REQUIRED ACTION:
Reproduce every record below exactly as written, leaving out any pictures.

DATA TO EXAMINE:
---

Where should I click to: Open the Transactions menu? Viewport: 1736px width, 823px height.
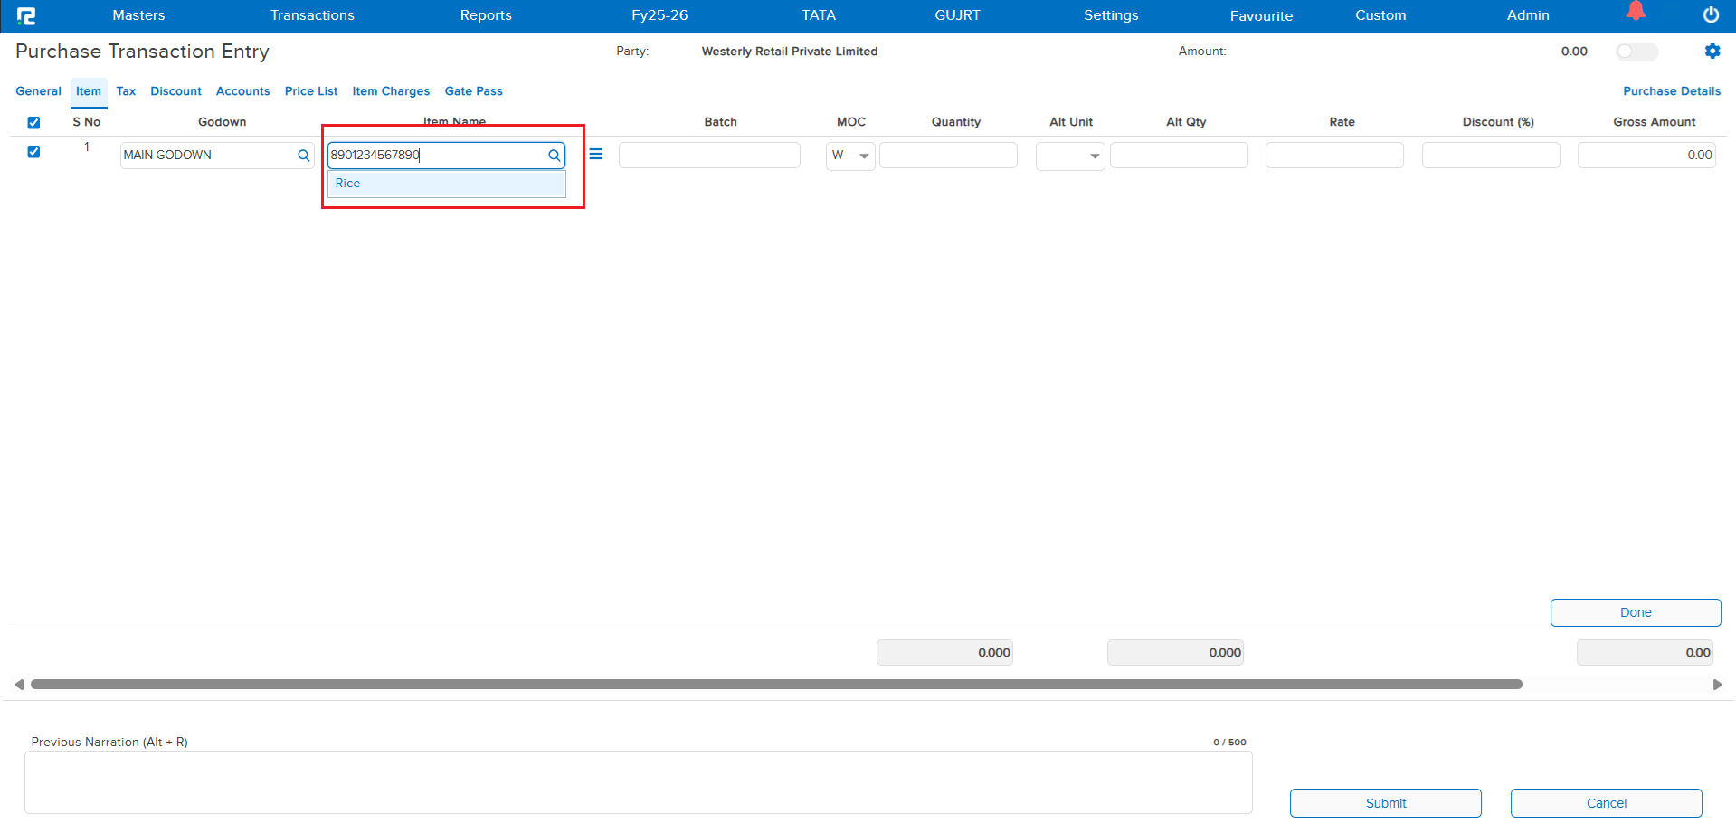tap(312, 15)
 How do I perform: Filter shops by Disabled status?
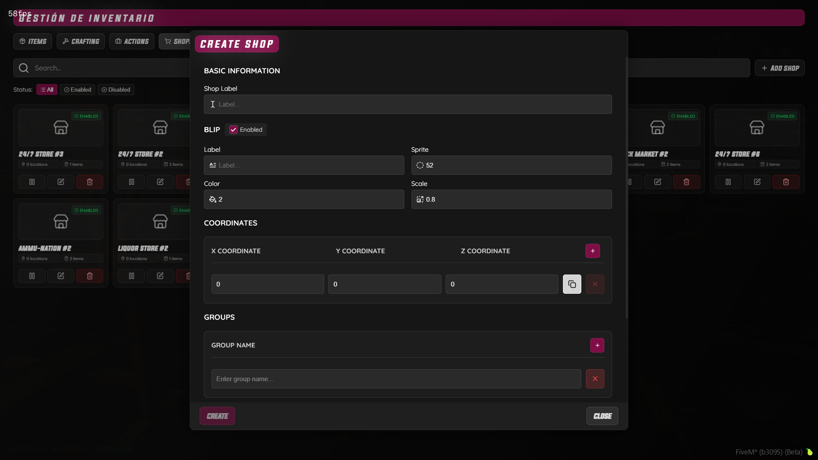(x=116, y=90)
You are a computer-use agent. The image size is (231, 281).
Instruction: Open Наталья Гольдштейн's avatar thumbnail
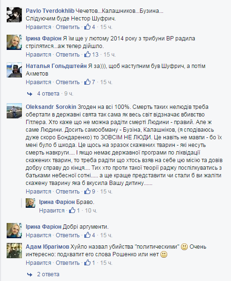[x=14, y=70]
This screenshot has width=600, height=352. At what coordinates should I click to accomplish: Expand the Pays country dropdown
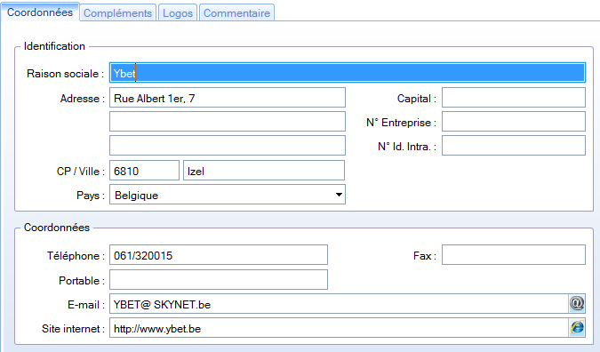tap(339, 195)
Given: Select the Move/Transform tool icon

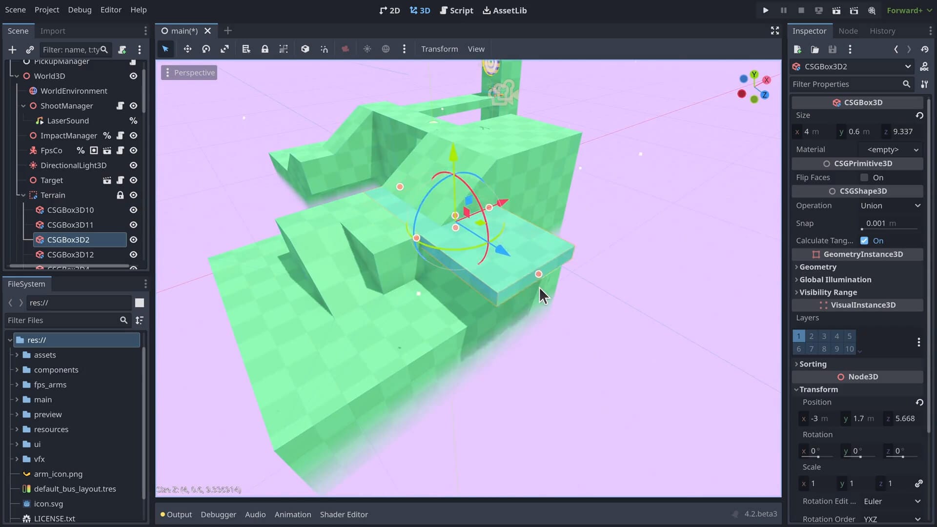Looking at the screenshot, I should tap(187, 49).
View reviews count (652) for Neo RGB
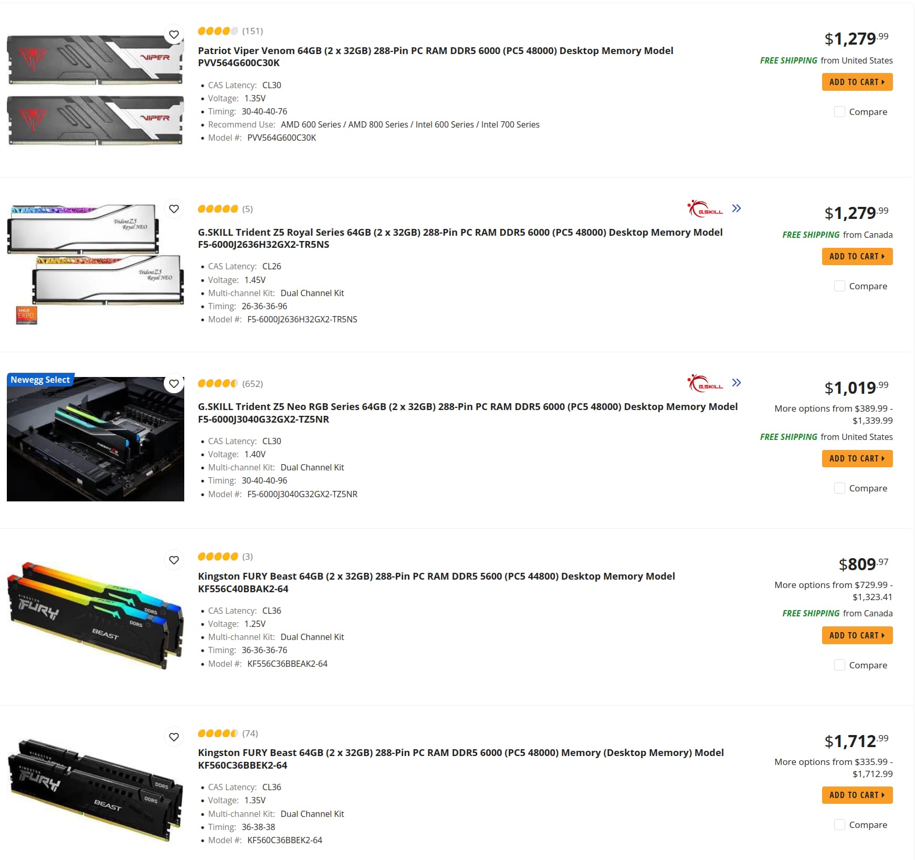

---

SOLUTION TO THE PROBLEM:
Where should I click to: Open the Transactions menu? Viewport: 1736px width, 823px height.
tap(312, 15)
 How do I perform: Filter shops by Disabled status?
(x=116, y=90)
You are a computer-use agent. The image size is (231, 281).
Instruction: Open Наталья Гольдштейн's avatar thumbnail
[x=14, y=70]
This screenshot has width=600, height=352. At what coordinates should I click to accomplish: Expand the Pays country dropdown
tap(339, 195)
Given: Select the Move/Transform tool icon

Looking at the screenshot, I should tap(187, 49).
View reviews count (652) for Neo RGB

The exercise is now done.